(QUOTED PASSAGE Opens)
WAN interfaces flapping with multiWAN

databeestje · Sep 12, 2008, 7:54 PM

we use the slbd process which then launches a fping command to ping the monitor ip.

fping ignores the duplicate reply to the 1st request. It will thus retry, if the 2nd succeeds it returns return code 0.

On anything else it will return 1 or 2.
And that would cause the state to change.

familyguy · Sep 12, 2008, 10:43 PM

we use the slbd process which then launches a fping command to ping the monitor ip.

fping ignores the duplicate reply to the 1st request. It will thus retry, if the 2nd succeeds it returns return code 0.

On anything else it will return 1 or 2.
And that would cause the state to change.

Which script have you updated to use fping? It's simply a matter of replacing "ping" with "fping" in the slbd script? This problem is seriously biting my office in the ass to the point that I've been asked to find another solution if I can't come up with a suitable fix pronto. It would be a shame if that happened because things are working well otherwise.

Cheers,

Perry · Sep 13, 2008, 12:30 AM

My thoughts when reading this post.

500ms is a long time for a monitor ip to answer.
I really only trust intel nic's.
If possible i would have setup a 2nd pc with pfSense and 1 client pinging both monitor ip's.

familyguy · Sep 14, 2008, 9:16 PM

@Perry:

My thoughts when reading this post.

500ms is a long time for a monitor ip to answer.
I really only trust intel nic's.
If possible i would have setup a 2nd pc with pfSense and 1 client pinging both monitor ip's.

I completely agree with you. However, I've replaced the interface with an intel card and the problem remains with the old fxp driver. So I really don't think it is the physical interface or ethernet driver that is the problem. I've also had our vendor replace the DSL router and the problem remains. I guess I'll try the fping thing and hope for the best.

Cheers,

databeestje · Sep 15, 2008, 8:14 PM

To be perfectly clear on this, slbd is a binary, not a script. Furthermore it already uses fping. It has done so since the 1.2 release and it's still the same in 1.2.1.

in 1.3 it is handled with apinger. Which is something else entirely.

familyguy · Sep 16, 2008, 2:00 AM

@databeestje:

To be perfectly clear on this, slbd is a binary, not a script. Furthermore it already uses fping. It has done so since the 1.2 release and it's still the same in 1.2.1.

in 1.3 it is handled with apinger. Which is something else entirely.

Bummer. I suppose I have reached a dead end then. Pfsense has been fantastic for us with the exception of this problem. I guess I will have to go back to researching a commercial solution for link aggregation.
(QUOTED PASSAGE Closes)
(DATA SEGMENT Opens)
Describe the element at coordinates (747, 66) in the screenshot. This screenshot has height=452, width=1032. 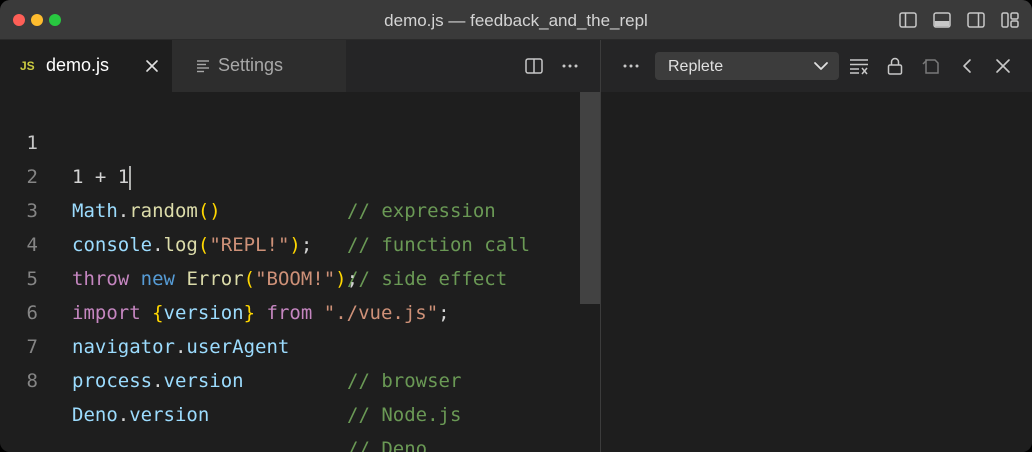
(DATA SEGMENT Closes)
REQUEST 1
Answer these questions about the forum thread on WAN interfaces flapping with multiWAN:
(a) What return code does fping give if the second request succeeds?
(b) What kind of card did familyguy swap in for the interface?
(c) In version 1.3, what handles the monitoring instead of fping?
REQUEST 2
Resume the forum thread on WAN interfaces flapping with multiWAN after its final post.

RESPONSE BOX 1
(a) Return code 0.
(b) An Intel card.
(c) Apinger.

RESPONSE BOX 2
Thanks for your information.

Best,

wallabybob · Sep 16, 2008, 1:56 PM

It would also be interesting to see a trace or tcpdump (including timestamps) taken at one of the routers around the time of a link down event. Does the trace show the same ordering?

Can you get a few traces at both the pfSense interface and the router interface at "link down" events? Do these show a similar pattern? Does ordering match at both ends? (For example, if one trace shows the sequence Tx Request 1, TX Request 2, Rx Response 1, Rx Response 2 does the other end show Rx Request 1, Rx Request 2, Tx Response 1, Tx Response 2?) Are the intervals between requests consistent OR do the requests sometimes appear almost "back to back"?

What does a trace of a regular ping over this link look like? Does either end (or both ends) show delayed response from time to time?

I can think of a number of different possible scenarios that might cause the behaviour described. And these scenarios might never be noticed in "normal" operation because they are masked by (for example) normal TCP dataloss recovery. Perhaps a device driver bug might cause a received frame to go unnoticed until the next received frame or the next transmit completion. Perhaps there are queueing/scheduling delays such that responses aren't timely. Perhaps fping's clock has a drift such that it sometimes sends requests too close together and so doesn't allow sufficient time for the responses to come back.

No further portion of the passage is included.